The value for the business
Behind the technical side, Gaia and the new website solve concrete problems for a manufacturing company that sells complex products and works with clients all over the world.
- A salesperson who never clocks off. Gaia answers 24/7 on the catalogue, agronomic data, spare parts and services: the prospect immediately finds the right machine without waiting for an email or a phone call. Simple requests close by themselves, qualified ones reach the team already mature.
- Less load on support. Recurring questions (models, crop compatibility, where to find spare parts) are handled by the assistant, freeing up valuable time for people to focus on the deals that really matter.
- Foreign markets that are truly reachable. With 7 native languages, a French, German or Chinese client has the same experience as an Italian one. For a Made in Italy company that exports, it is an additional sales channel, always active and at almost zero marginal cost.
- Positioning and image. A modern website and a proprietary AI assistant communicate innovation as much as the products do: the client perceives a company that keeps up with the times, not just a good machine builder.
- An always up-to-date catalogue, zero double maintenance.
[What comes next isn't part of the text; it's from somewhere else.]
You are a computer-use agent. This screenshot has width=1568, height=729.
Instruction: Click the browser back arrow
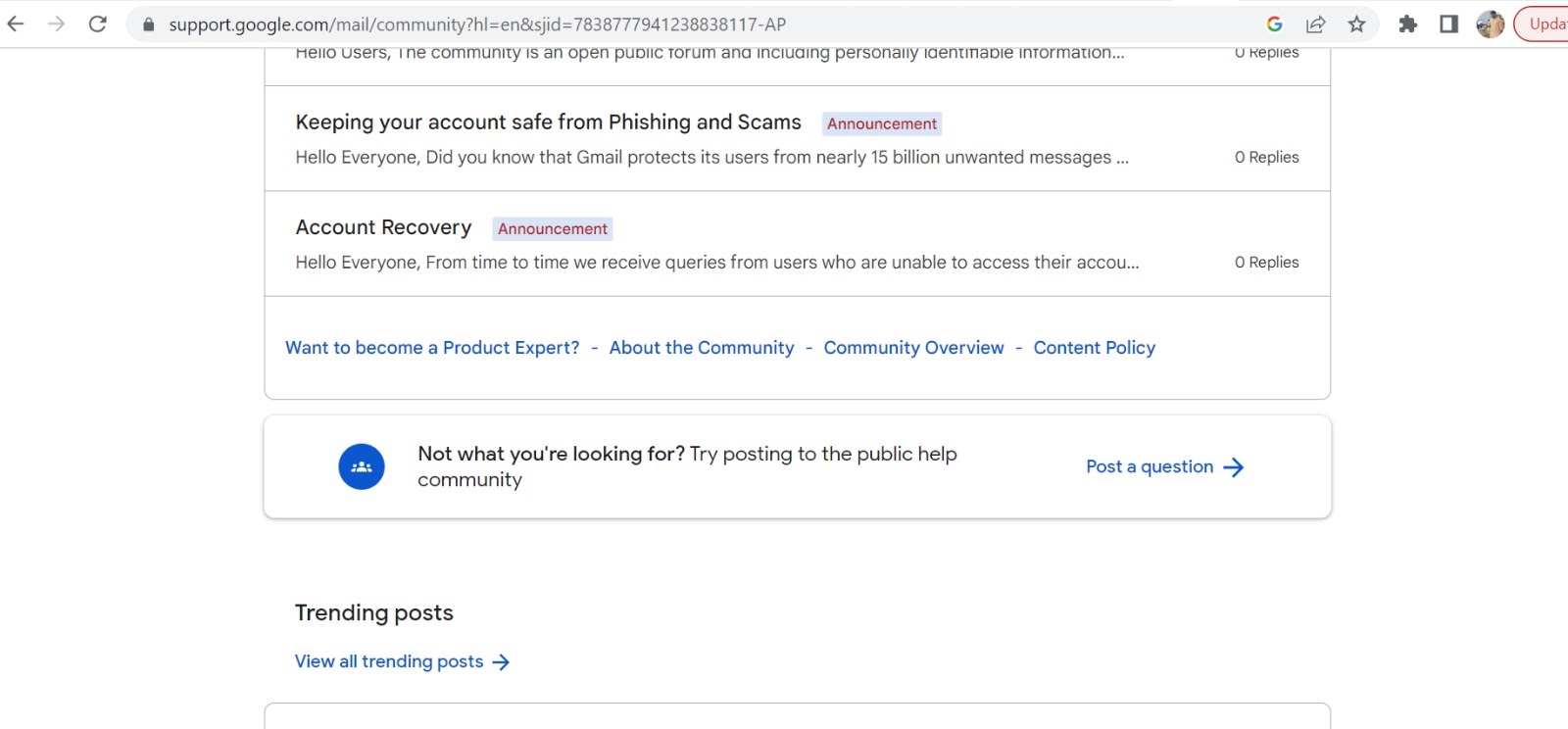pos(16,24)
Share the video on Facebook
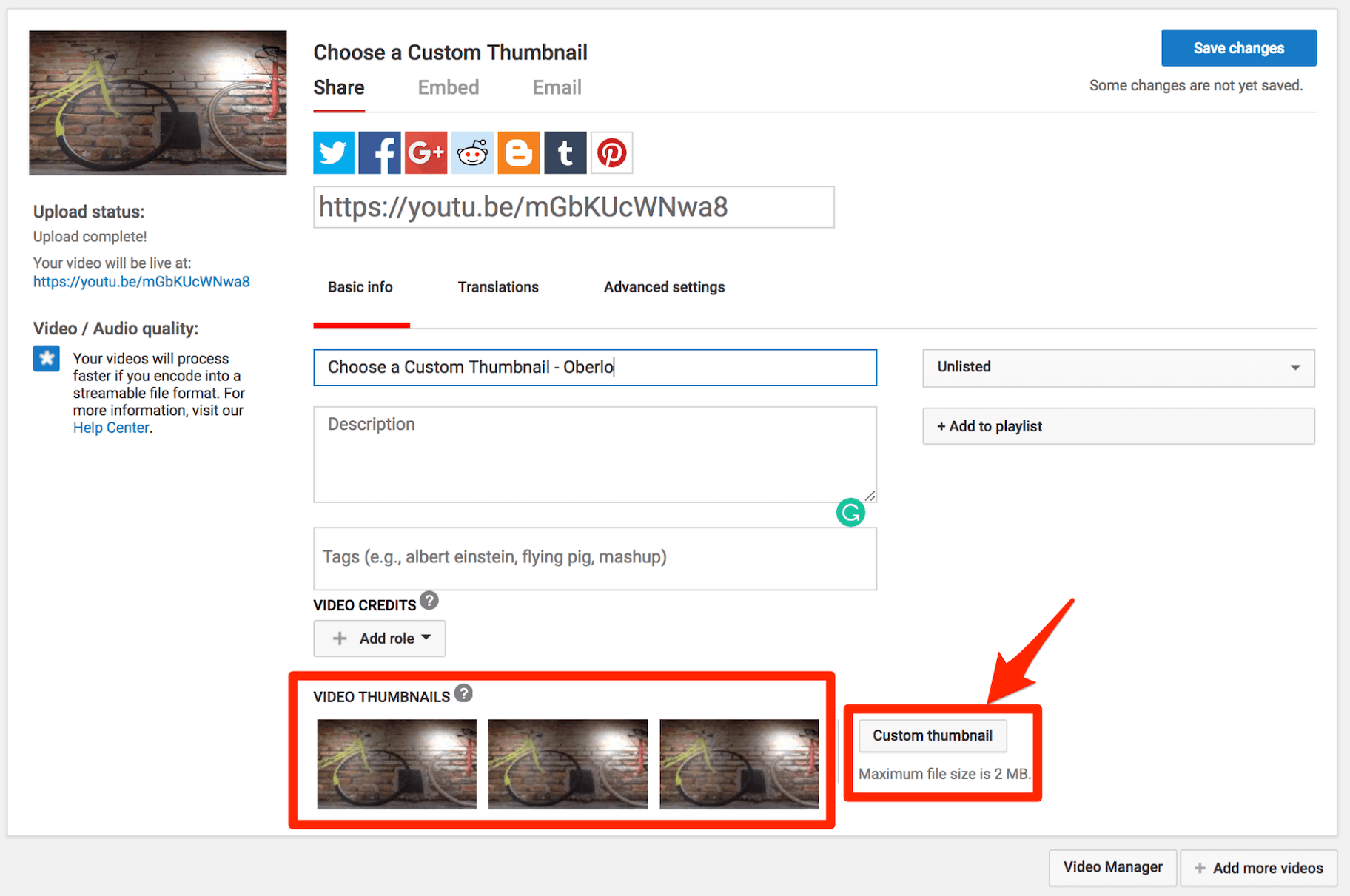 [380, 152]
Because Gaia reads the CMS in real time, you only need to update the product once: site and assistant stay aligned. No parallel price lists to maintain, no outdated information losing sales.
- Compliance = peace of mind. AI transparency (AI Act) and GDPR in order from day one: no legal or reputational risk, a solid asset also for enterprise clients and tenders.
In short: the same investment produced more qualified requests, less time wasted on repetitive tasks and a credible international presence — with an infrastructure ready to grow without rebuilding everything from scratch.
Technology stack
| Area | Technologies |
|---|---|
| Frontend | Next.js (App Router), React, framer-motion |
| CMS / Backend | Payload CMS, PostgreSQL |
| AI | OpenAI (function calling / tool use) |
| Caching & rate limiting | Redis (ioredis, Lua script) |
| Infrastructure | Docker Compose, Caddy, caching layer, VPS |
| i18n | 7 languages (IT, EN, FR, DE, ES, PT, ZH) |
In summary
From an early prototype with open feedback to an identifiable, compliant, performant and robust AI assistant, integrated with the client's real catalogue and safely released to production. The architecture introduced (Redis, invalidation hooks, graceful fallback, distributed rate limiting) also provides a reusable foundation for further features (single-use tokens, anti-abuse, caching of heavy pages, analytics).
"Gaia" chatbot — RayoChat by Rayo Consulting.